To fully understand the effect of vitamin D on cancer, new randomized trials will need to be carried out, but there is disagreement on what dose of vitamin D to use.
Let's look at individual cancers. Although the studies are inconsistent, epidemiologic studies of the association between vitamin D and the risk of colorectal cancer have provided some suggestion of protection.
In the American Cancer Society's Cancer Prevention Study II Nutrition Cohort, the diet, medical history, and lifestyle of more than 120,000 men and women were analyzed. Men with the highest intakes of vitamin D had a slightly lower risk of colorectal cancer than those with lowest intakes, but among women there was no difference. When this study was pooled with 9 other studies there was still a difference between men with the highest and lowest intakes, but it was no longer statistically significant.
In the Women's Health Initiative randomized trial, vitamin D supplementation did not reduce the incidence of colorectal cancer, though this study has been criticized by enthusiasts because of too low a dose and too short of duration.
Among the 16,818 participants in the Third National Health and Nutrition Examination Survey, those with higher vitamin D blood levels (≥ 80 nmol/L) had a 72 percent lower risk of colorectal cancer death than those with lower vitamin D blood levels (< 50 nmol/L).
Since most colorectal cancers develop from pre-existing adenomas, any interventions that reduce the risk of adenoma development or recurrence are likely to reduce the risk of colorectal cancer. Several large studies have investigated the association of vitamin D intake or serum status with adenoma risk.
A cohort from the National Cancer Institute (NCI)-sponsored Polyp Prevention Trial (PPT) was evaluated for the association of vitamin D intake with recurrence of colorectal adenomas in individuals who previously had one or more adenomas removed during a qualifying colonoscopy.

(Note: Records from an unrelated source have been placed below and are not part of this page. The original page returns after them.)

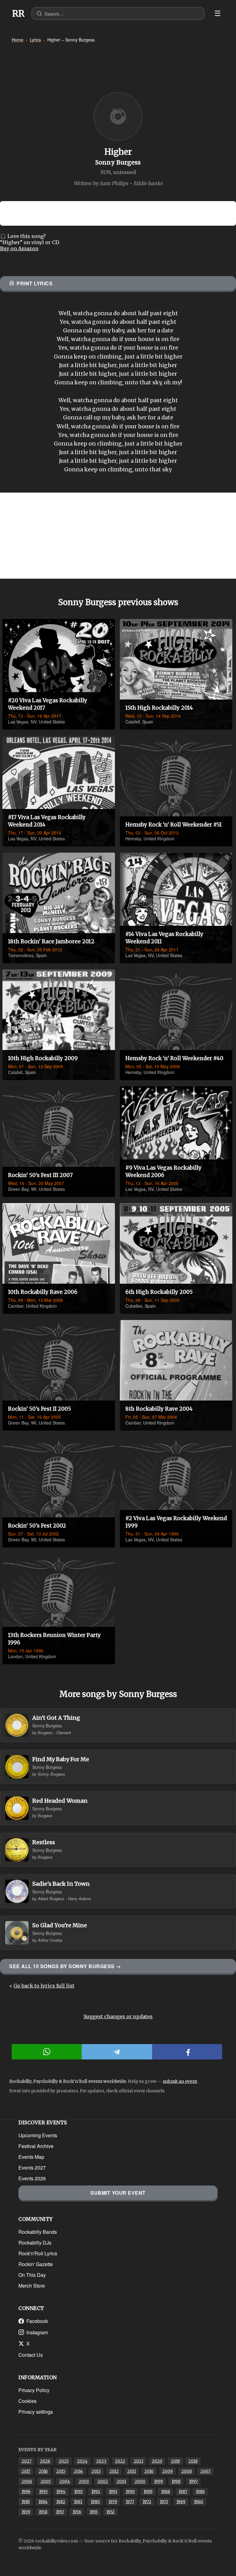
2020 (157, 2461)
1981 (78, 2501)
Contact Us (30, 2354)
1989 (148, 2491)
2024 (82, 2461)
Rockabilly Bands (37, 2231)
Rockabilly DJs (34, 2242)
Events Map (31, 2156)
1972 (147, 2501)
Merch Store (31, 2285)
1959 (26, 2512)
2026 (45, 2461)
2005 (46, 2481)
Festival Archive (35, 2146)
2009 (167, 2471)
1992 (95, 2491)
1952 (110, 2512)
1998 (175, 2481)
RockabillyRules (18, 13)
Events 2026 (32, 2178)
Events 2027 (32, 2167)
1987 (183, 2491)
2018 (193, 2461)
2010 (149, 2471)
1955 (94, 2512)
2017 (26, 2471)
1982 (60, 2501)
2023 (101, 2461)
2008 (186, 2471)
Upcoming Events (37, 2135)
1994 (60, 2491)
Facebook (37, 2320)
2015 (60, 2471)
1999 (158, 2481)
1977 (130, 2501)
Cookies (27, 2400)
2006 (27, 2481)
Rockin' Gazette (35, 2264)
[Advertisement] (118, 536)
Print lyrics (35, 283)
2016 (43, 2471)
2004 (64, 2481)
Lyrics (35, 40)
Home (17, 40)
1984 (43, 2501)
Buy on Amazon (19, 248)
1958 (43, 2512)
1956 (77, 2512)
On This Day (32, 2274)
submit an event (180, 2081)
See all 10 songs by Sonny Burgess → (65, 1966)
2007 (205, 2471)
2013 (96, 2471)
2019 (175, 2461)
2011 (131, 2471)
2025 (64, 2461)
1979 (112, 2501)
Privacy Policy (33, 2390)
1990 (130, 2491)
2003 (84, 2481)
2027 (26, 2461)
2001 (121, 2481)
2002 (102, 2481)
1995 (43, 2491)
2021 (138, 2461)
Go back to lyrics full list (44, 1986)
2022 (120, 2461)
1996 (26, 2491)
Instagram (37, 2332)
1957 (60, 2512)
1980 (95, 2501)
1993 (78, 2491)
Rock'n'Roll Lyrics (37, 2253)
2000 (140, 2481)
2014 (78, 2471)
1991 (113, 2491)
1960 (198, 2501)
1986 (200, 2491)
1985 (26, 2501)
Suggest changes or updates (118, 2016)
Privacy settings (35, 2411)
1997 (193, 2481)
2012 (114, 2471)
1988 (165, 2491)
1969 (180, 2501)
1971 (164, 2501)
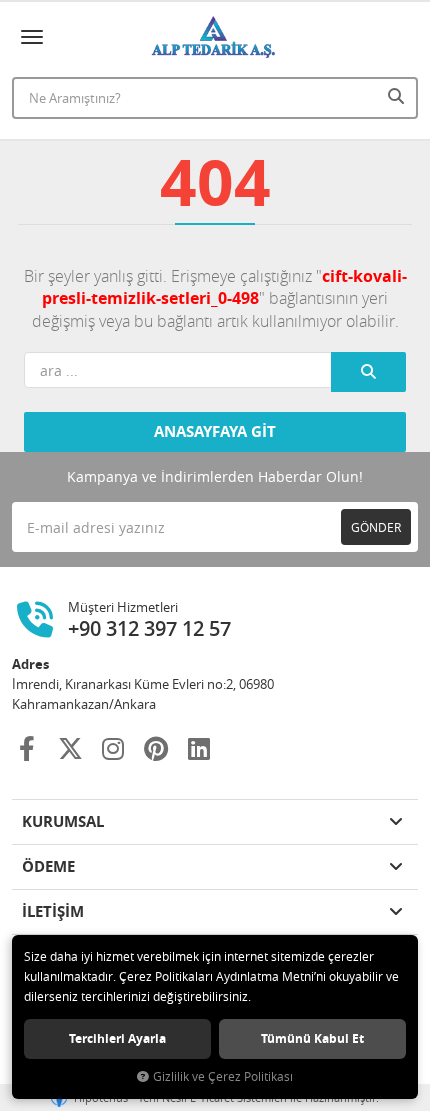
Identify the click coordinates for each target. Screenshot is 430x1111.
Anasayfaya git (215, 431)
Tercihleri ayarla (117, 1038)
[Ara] (398, 96)
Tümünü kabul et (312, 1038)
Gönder (376, 527)
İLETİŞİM (53, 911)
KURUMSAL (63, 821)
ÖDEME (48, 866)
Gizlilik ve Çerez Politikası (223, 1076)
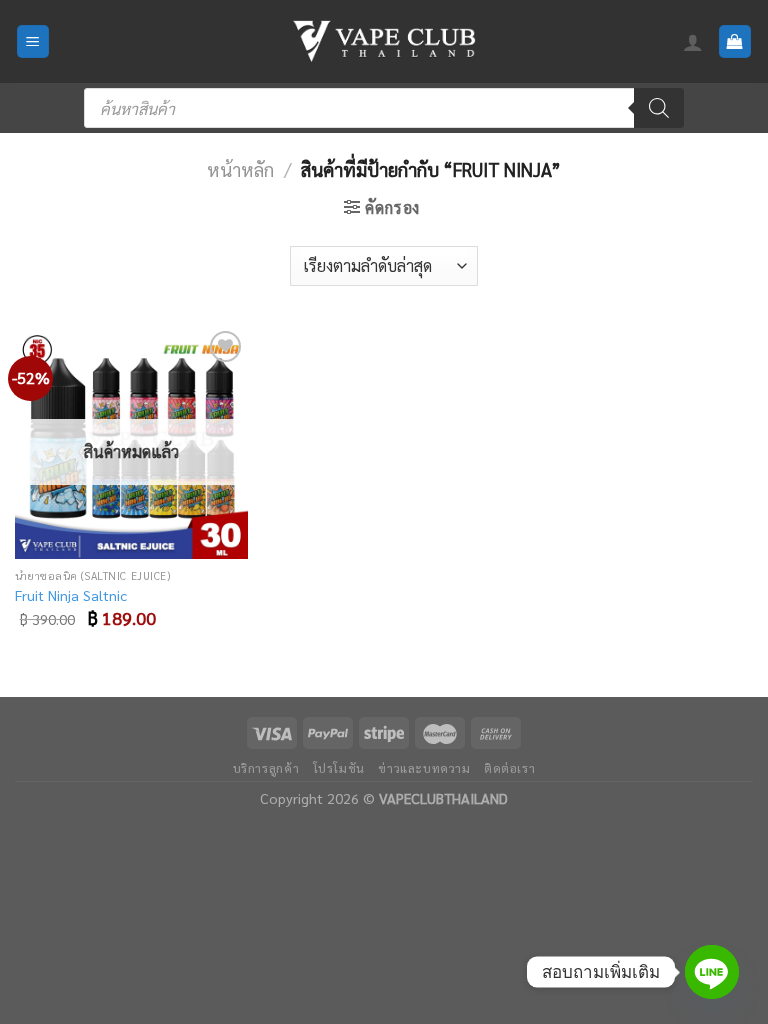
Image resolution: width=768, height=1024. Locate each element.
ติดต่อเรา (509, 768)
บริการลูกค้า (266, 768)
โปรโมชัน (339, 768)
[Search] (659, 108)
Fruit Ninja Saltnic (71, 595)
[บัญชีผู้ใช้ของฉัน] (693, 42)
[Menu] (33, 41)
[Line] (712, 972)
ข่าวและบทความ (424, 768)
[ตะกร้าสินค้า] (735, 41)
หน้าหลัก (240, 169)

PPT was a multicenter randomized clinical trial to determine the effects of a diet high in fiber, fruits, and vegetables and low in fat on adenoma recurrence. The detailed dietary information obtained during the trial allowed the researchers to investigate the association between additional dietary factors and adenoma recurrence. Total vitamin D intake (that is, from dietary sources and supplements combined) was not associated with a reduced risk of adenoma recurrence. However, individuals who used any amount of vitamin D supplements had a lower risk of adenoma recurrence.

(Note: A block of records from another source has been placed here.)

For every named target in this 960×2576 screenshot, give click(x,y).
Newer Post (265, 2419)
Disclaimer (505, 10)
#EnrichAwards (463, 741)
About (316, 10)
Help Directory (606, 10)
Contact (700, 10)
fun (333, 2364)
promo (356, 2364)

In another study, the vitamin D intakes of 3,000 people from several Veterans Affairs medical centers were examined to determine whether there was an association between intake and advanced colorectal neoplasia (an outcome that included high-risk adenomas as well as colon cancer). Individuals with the highest vitamin D intakes (more than 16 μg, or 645 iu, per day) had a lower risk of developing advanced neoplasia than those with lower intakes.
A pooled analysis of data from these and a number of other observational studies found that higher circulating levels of vitamin D and higher vitamin D intakes were associated with lower risks of colorectal adenoma. Inverse associations were seen with both dietary and total vitamin D intake but not with supplemental vitamin D intake. However, the associations with dietary intake were not statistically significant.

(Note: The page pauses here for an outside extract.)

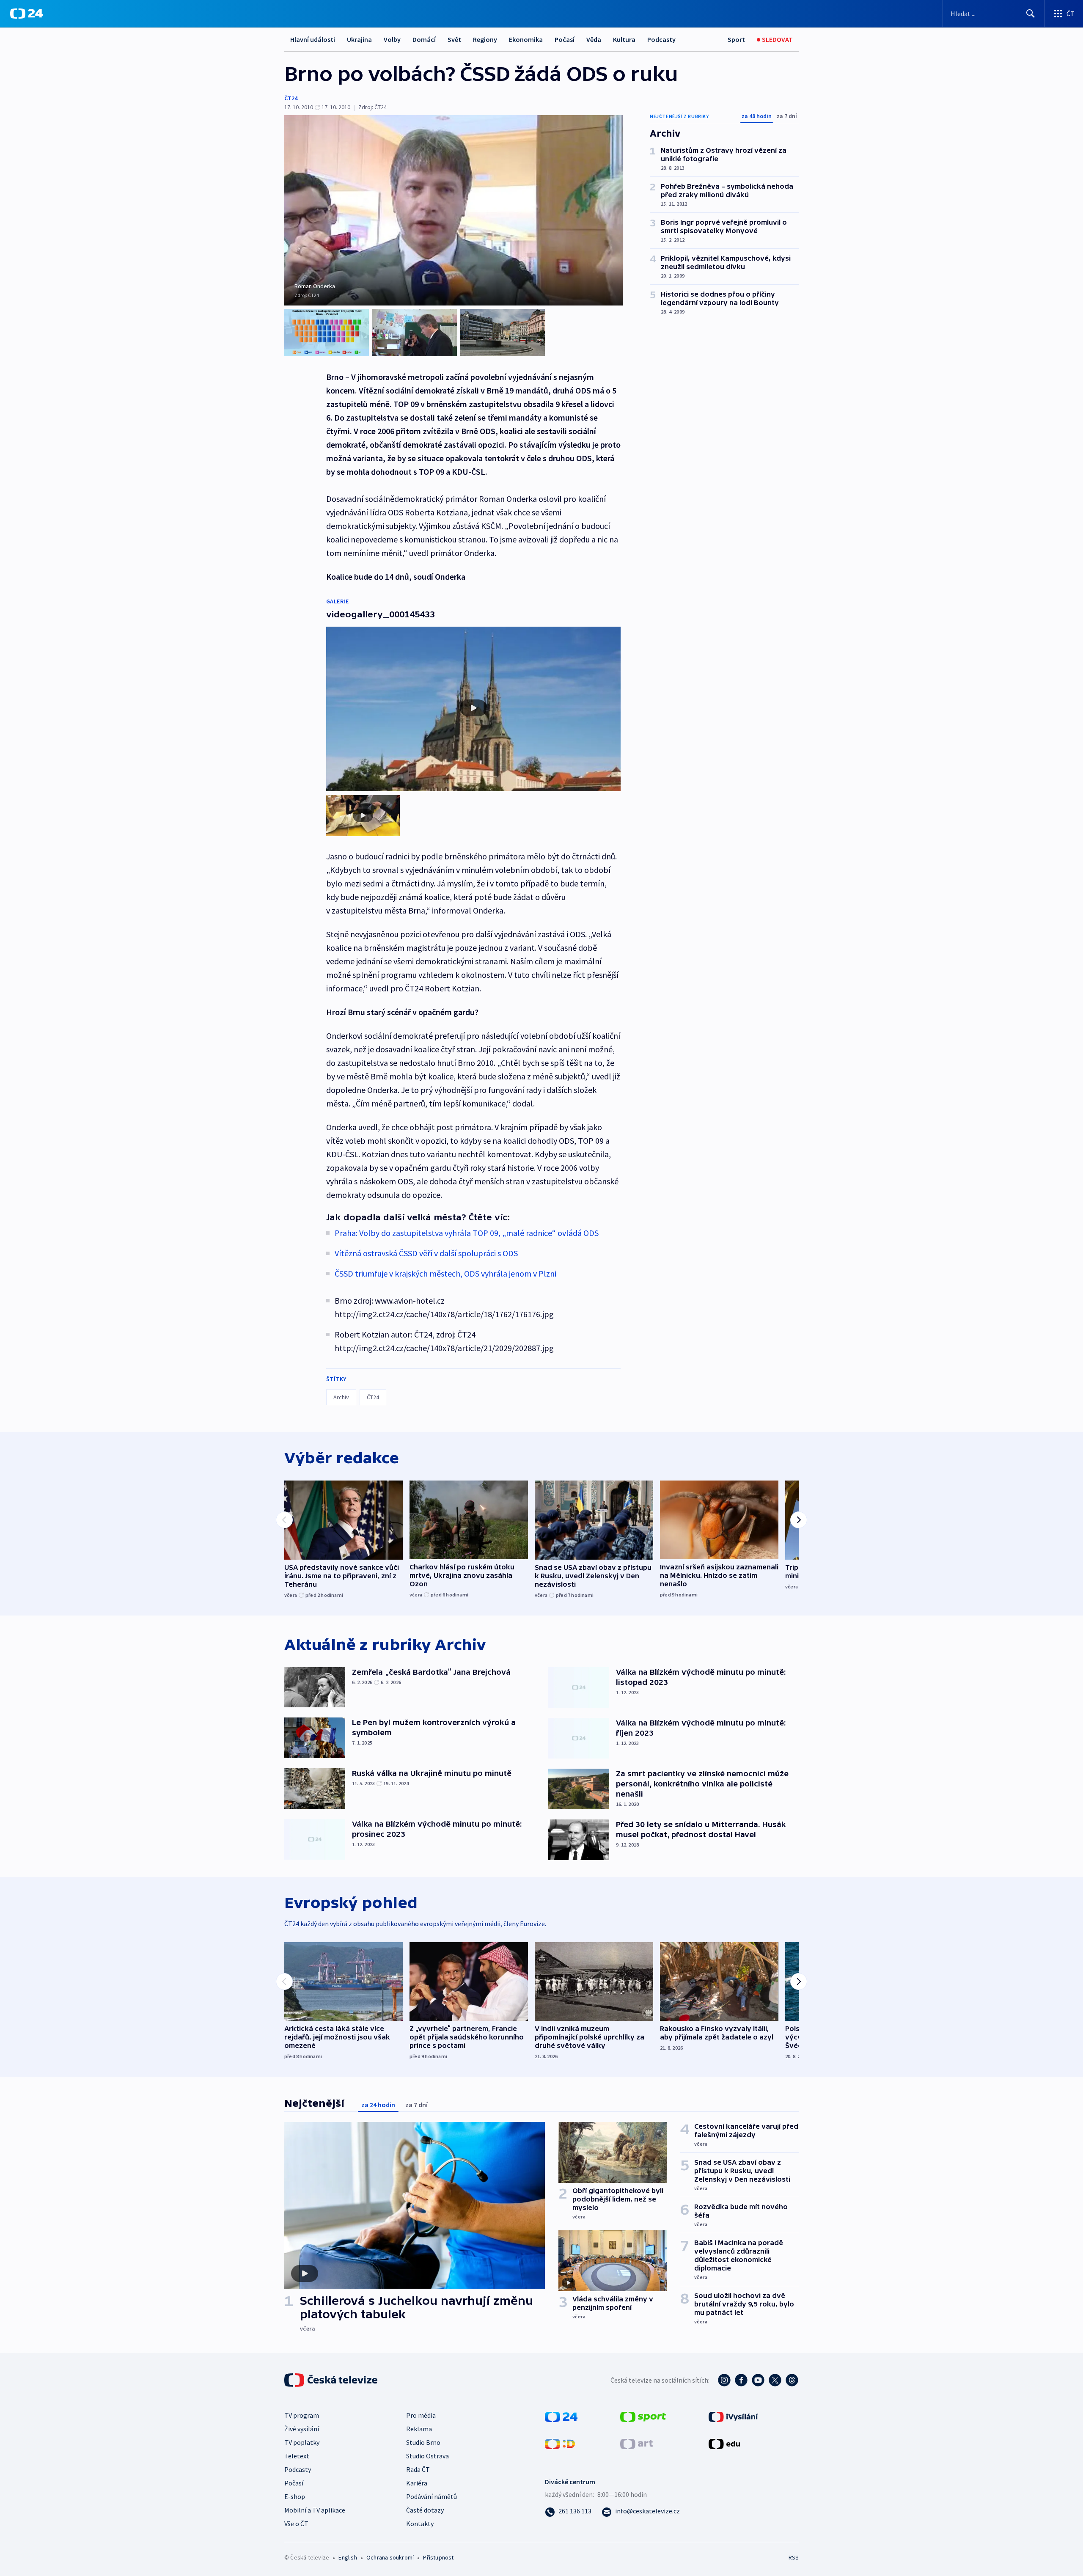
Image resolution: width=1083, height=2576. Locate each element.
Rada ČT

Another large, NCI-sponsored randomized, placebo-controlled trial explored the effects of calcium supplementation and blood levels of vitamin D on adenoma recurrence. Calcium supplementation reduced the risk of adenoma recurrence only in individuals with vitamin D blood levels above 73 nmol/L. Among individuals with vitamin D levels at or below this level, calcium supplementation was not associated with a reduced risk.